The closest applicable case in Europe was the Jon Johansen case in Norway. Norwegian prosecutors, acting largely at the behest of the MPAA, claimed that Johansen was illegally sharing a program called DeCSS, which circumvented the copyright protection on DVDs, so that he could play them back on his computer. Johansen was found not guilty. The judge dismissed prosecution arguments that Johansen intended to aid and abet DVD piracy.”
Corporate Anti-Piracy Approaches
- Organizations must establish policies and procedures that prevent their employees from both stealing and leaking content, whether ignorantly or maliciously.
- Software that blocks access to undesirable web sites and filters inappropriate file types and file downloads should be installed.
- Email filtering software – to prevent content entering or leaving the organization – must be installed.
- Policies on content downloads must be explained to employees and they must be made aware of their own personal liabilities and those of their employer.

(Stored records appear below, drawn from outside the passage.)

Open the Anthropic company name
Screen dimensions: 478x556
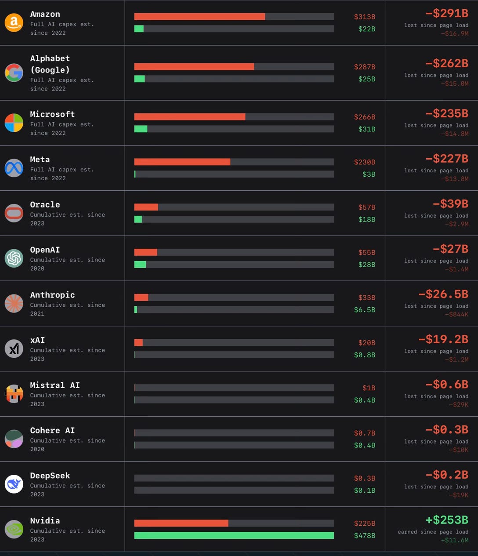pos(52,295)
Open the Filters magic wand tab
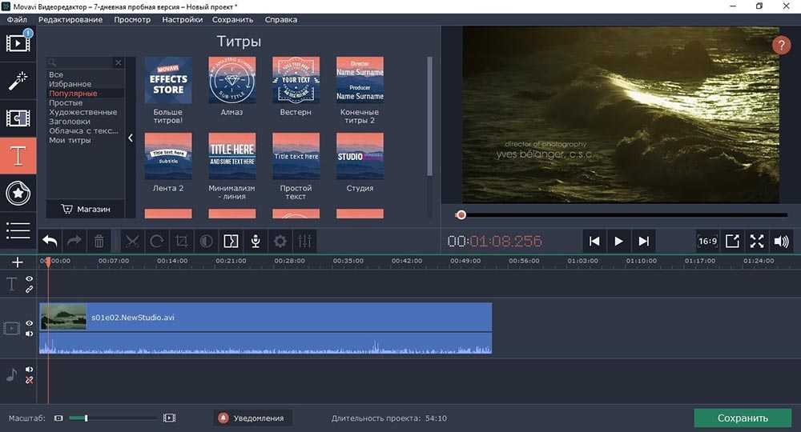The image size is (801, 432). pos(18,80)
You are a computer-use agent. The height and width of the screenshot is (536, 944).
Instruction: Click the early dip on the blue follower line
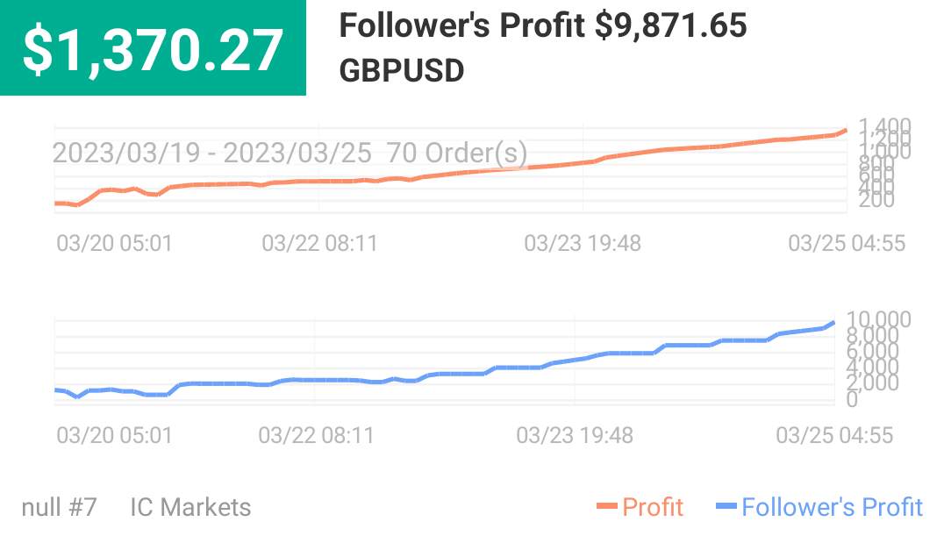(77, 397)
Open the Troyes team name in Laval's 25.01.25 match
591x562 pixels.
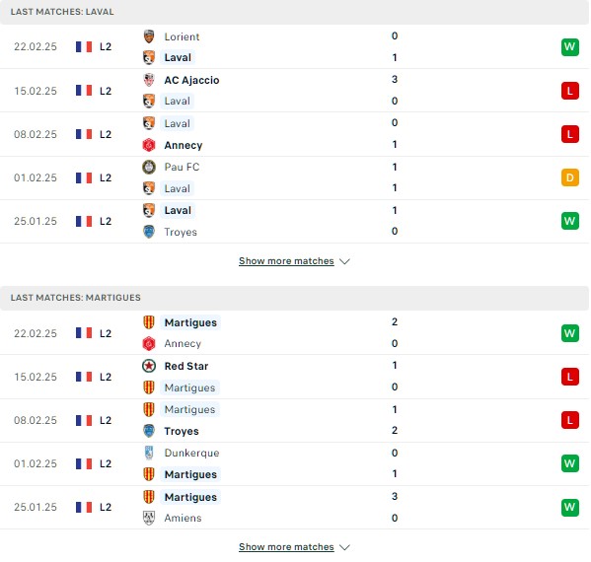click(181, 232)
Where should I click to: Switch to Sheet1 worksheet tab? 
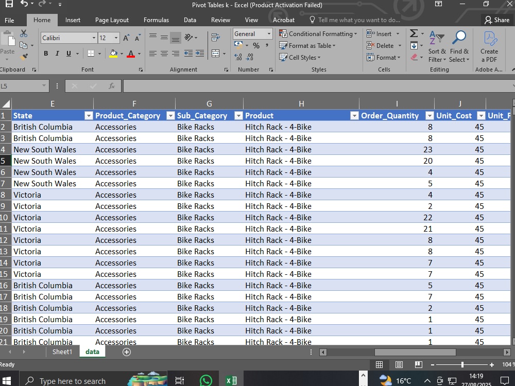[62, 352]
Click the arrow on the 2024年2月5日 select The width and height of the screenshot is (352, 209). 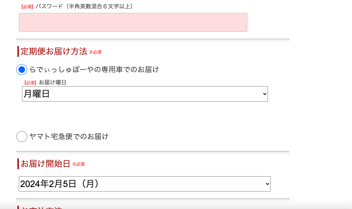(x=267, y=184)
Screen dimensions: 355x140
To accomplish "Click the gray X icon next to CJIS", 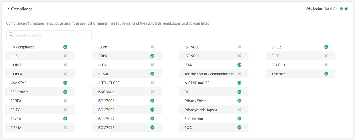I will [x=65, y=56].
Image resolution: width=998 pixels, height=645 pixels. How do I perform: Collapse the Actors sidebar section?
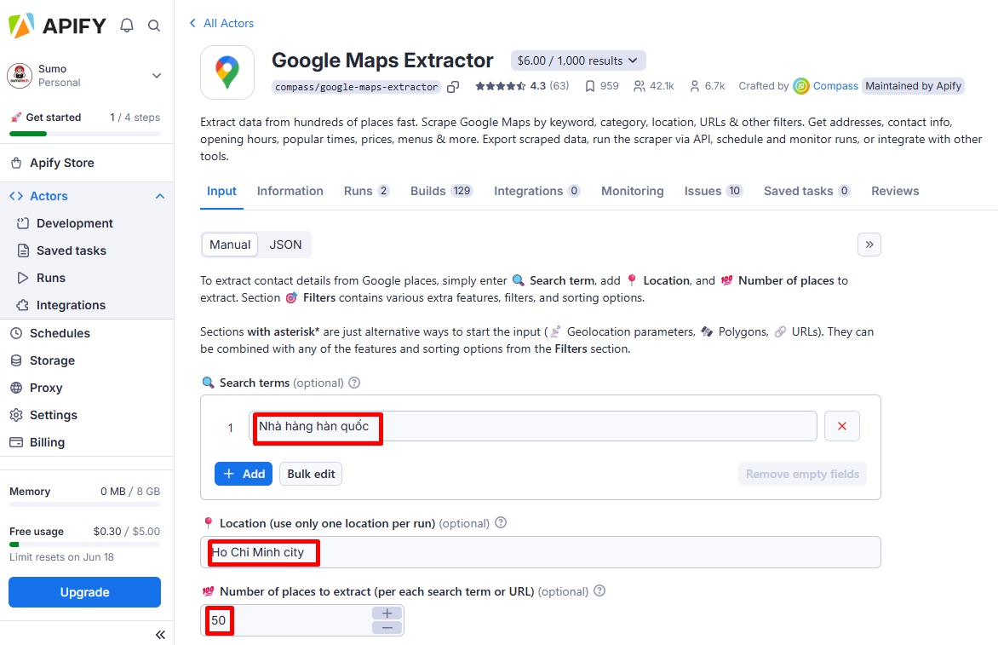click(159, 196)

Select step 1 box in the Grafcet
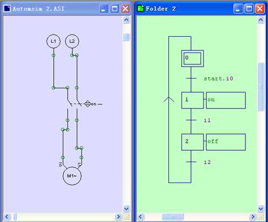[x=193, y=100]
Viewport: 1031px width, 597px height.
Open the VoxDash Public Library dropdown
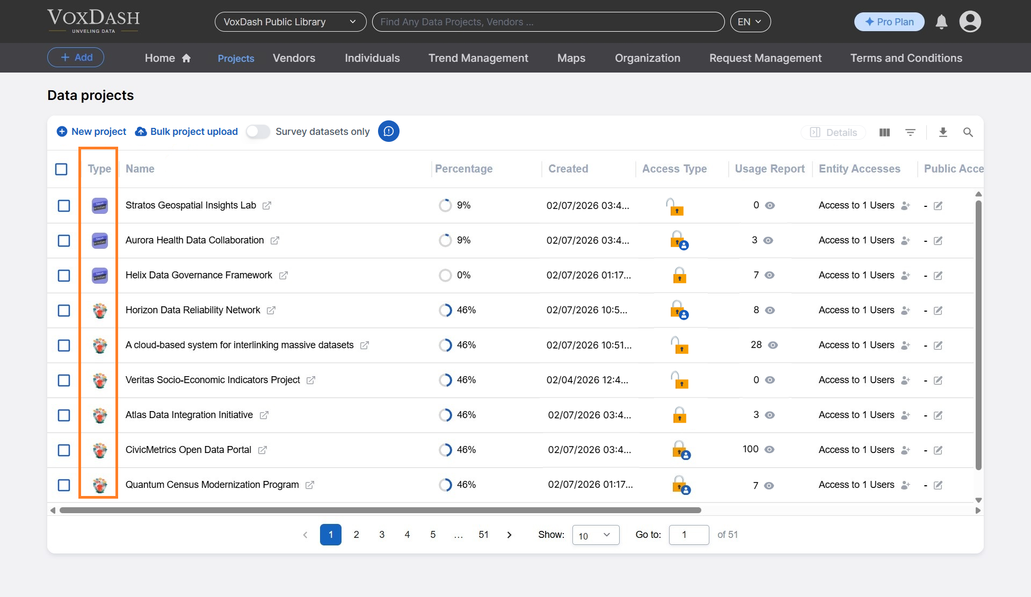click(x=290, y=21)
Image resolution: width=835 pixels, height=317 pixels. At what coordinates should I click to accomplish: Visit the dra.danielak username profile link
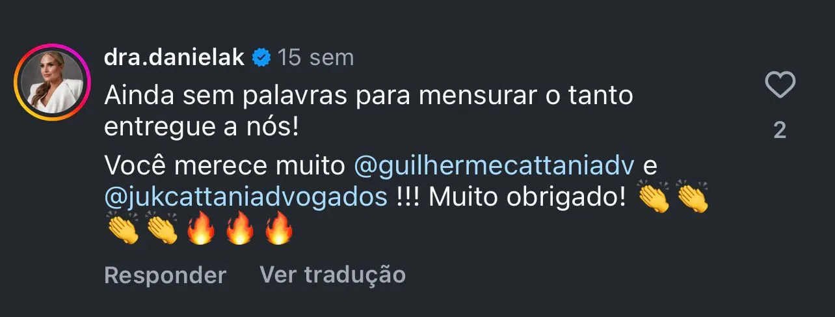tap(174, 58)
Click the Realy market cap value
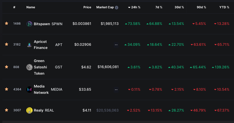This screenshot has width=234, height=123. coord(107,110)
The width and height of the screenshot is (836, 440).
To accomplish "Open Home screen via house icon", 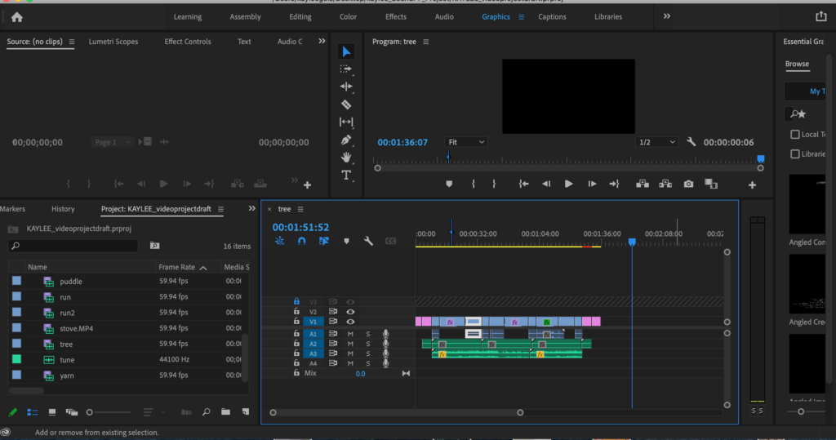I will (x=16, y=16).
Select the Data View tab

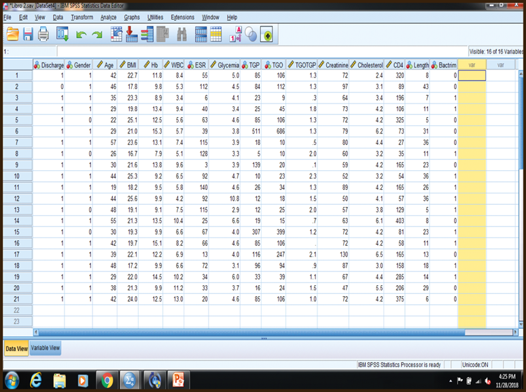pyautogui.click(x=17, y=348)
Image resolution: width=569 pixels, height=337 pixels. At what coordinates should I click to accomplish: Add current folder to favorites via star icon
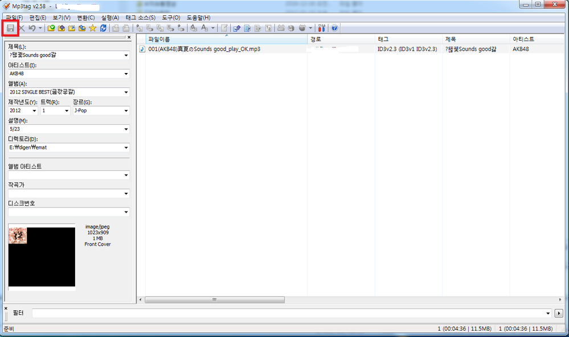pyautogui.click(x=93, y=28)
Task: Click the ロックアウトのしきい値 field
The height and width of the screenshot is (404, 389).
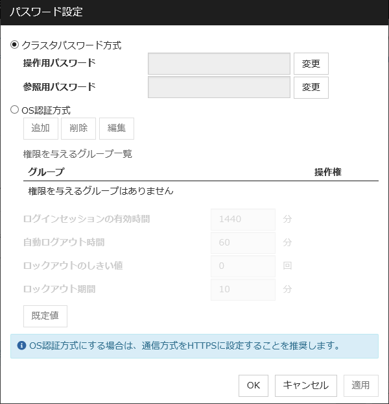Action: click(243, 266)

- It is prudent to put a limit of the amount of storage for content that any one employee can have on their desktop at any one time.
- Confidential and intellectual property content must be identified and policies and technology (if and when available) put in place to prevent the content leaving the organization.
- Organizations must constantly audit whether their policies and technologies are effective in preventing content piracy.
Regulation may eventually help organizations and technology is constantly evolving to assist in preventing and detecting content piracy. However, similarly, the pirates are often technologically savvy themselves and are quick to combat the hurdles put in their way by new technology.
The internet content piracy landscape is a dynamic one and organizations must employ eternal vigilance to protect their intellectual property and ensure that they themselves are not illegally harboring other organizations’ intellectual property.
Paul Rutherford is chief marketing officer for Clearswift (www.clearswift.com).